What a better road trip than the road trip of life with all your primary modes of transportation.

Song Inspiration is ‘We Got to get out of this Place’ by the Animals

Patater Week (Feb 7) - Proposal


It was supposed to be a romantic camping getaway. Instead, they’re tearing the campsite apart as fast as possible because the radio announced a freak blizzard on the way and snowflakes are already billowing down.

They manage to get everything in the car and drive out of the woods without they get stuck in a forming snowdrift.

Alexei drives, because they’re in Canada, the car is a rental, and of the two of them, he’s the one with an international driver’s license.

(”Can’t believe you have passport but not international driver’s license, Kent.
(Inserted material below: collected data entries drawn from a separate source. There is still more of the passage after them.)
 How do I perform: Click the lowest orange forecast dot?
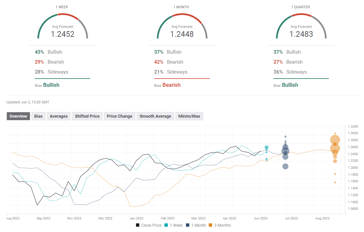click(335, 182)
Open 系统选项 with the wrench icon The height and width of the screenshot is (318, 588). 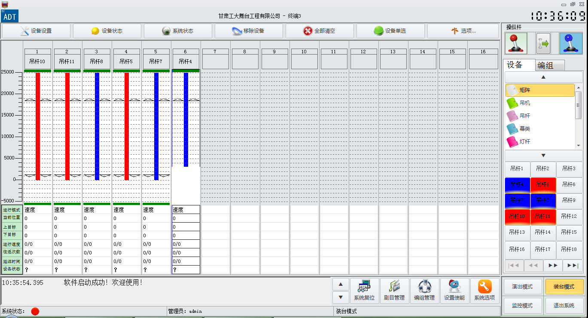point(484,291)
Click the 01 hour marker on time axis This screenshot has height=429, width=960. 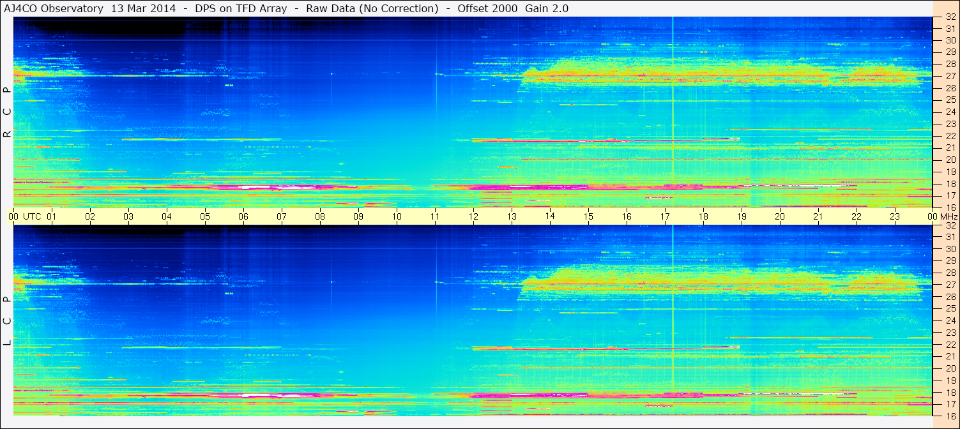point(52,216)
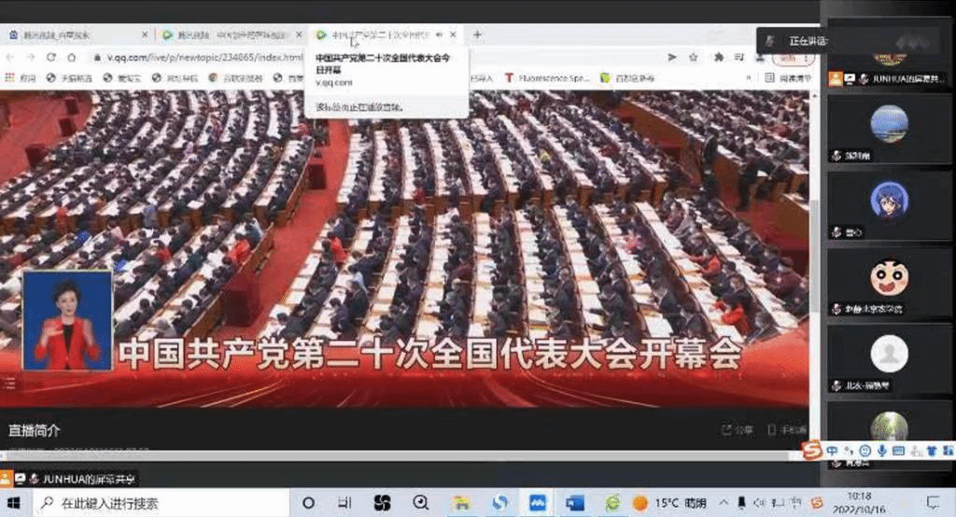Viewport: 956px width, 517px height.
Task: Click the share button below the video
Action: pos(738,430)
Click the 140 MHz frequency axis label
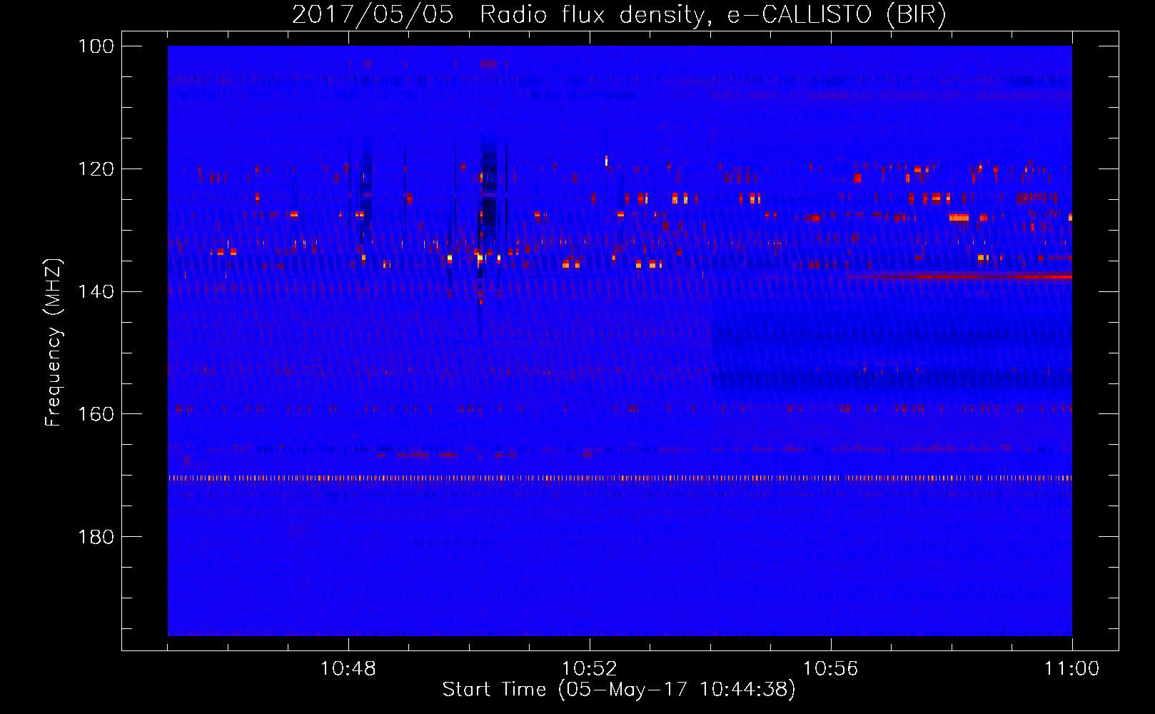Image resolution: width=1155 pixels, height=714 pixels. (x=96, y=291)
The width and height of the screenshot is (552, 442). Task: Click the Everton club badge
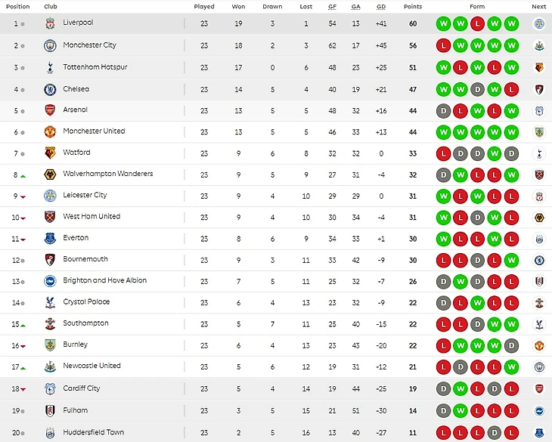coord(50,239)
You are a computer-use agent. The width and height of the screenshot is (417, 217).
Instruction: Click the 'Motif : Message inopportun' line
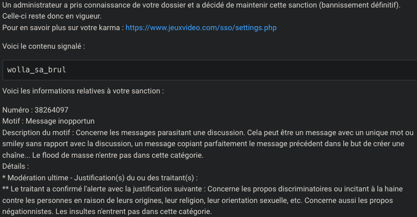pos(49,121)
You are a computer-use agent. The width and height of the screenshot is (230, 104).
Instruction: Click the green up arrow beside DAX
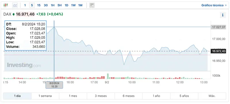coord(14,14)
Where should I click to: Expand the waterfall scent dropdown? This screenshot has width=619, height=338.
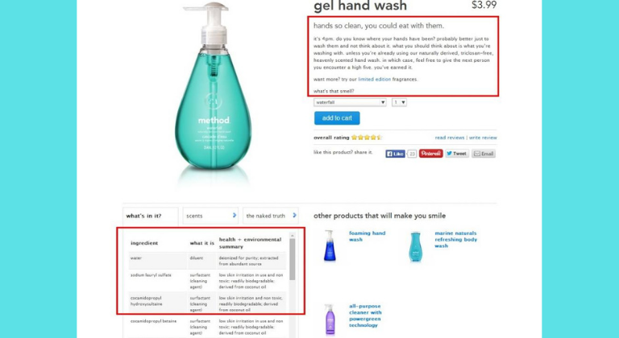coord(350,102)
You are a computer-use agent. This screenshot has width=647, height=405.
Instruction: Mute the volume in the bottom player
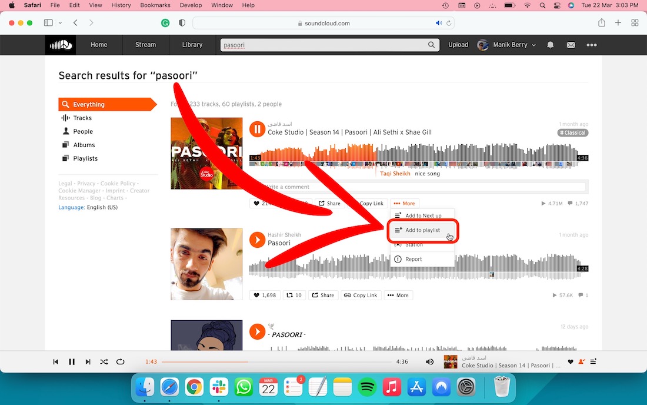coord(429,362)
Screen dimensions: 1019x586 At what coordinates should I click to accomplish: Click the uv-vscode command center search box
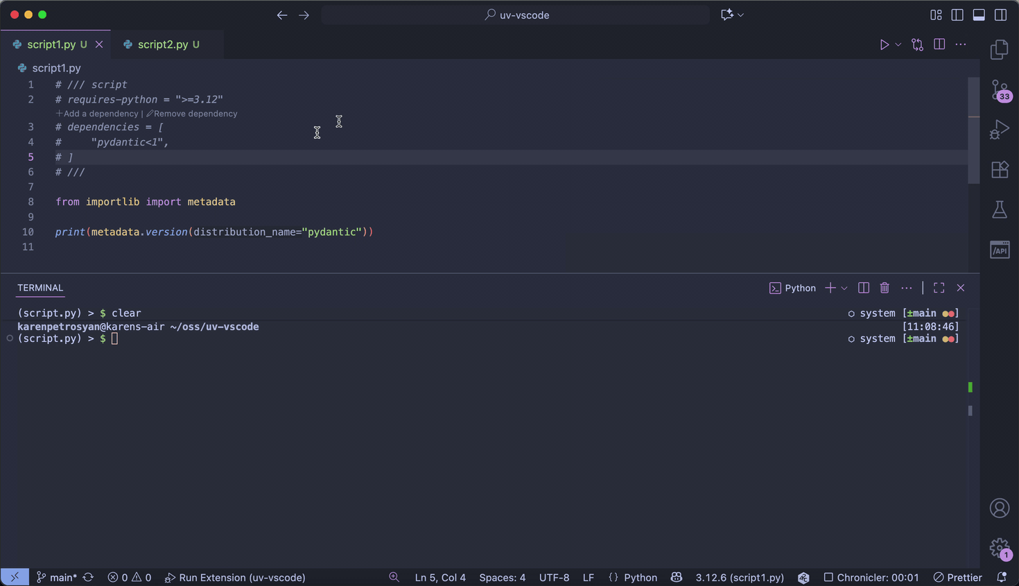click(x=516, y=15)
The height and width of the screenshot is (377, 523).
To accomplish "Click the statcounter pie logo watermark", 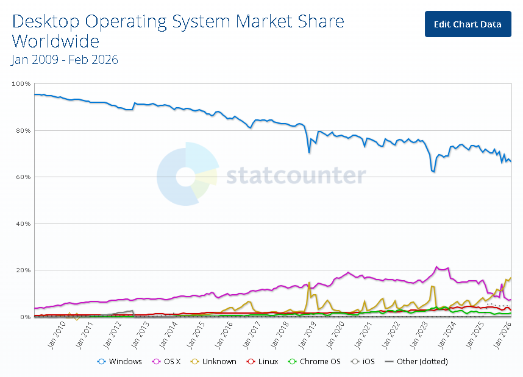I will (x=187, y=174).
What you do when you playing in Vancouver? Or Montreal?”

“I go back to the hotel after the game and I sleep.”)

Alexei is calm but Kent is scrunched down in the passenger’s seat, seething. Alexei thinks the glower is darker than warranted, but he does kind of understand Kent’s annoyance. The camping trip was his idea. A just-over-two-years anniversary trip, since their actual anniversary was in the middle of playoffs due to their having hooked up during All Stars weekend one time and managing to admit mutual feelings of “like” around the time they realized they might be facing off for the cup.

They hadn’t, but the Skype call regarding that issue had been enlightening, to say the least.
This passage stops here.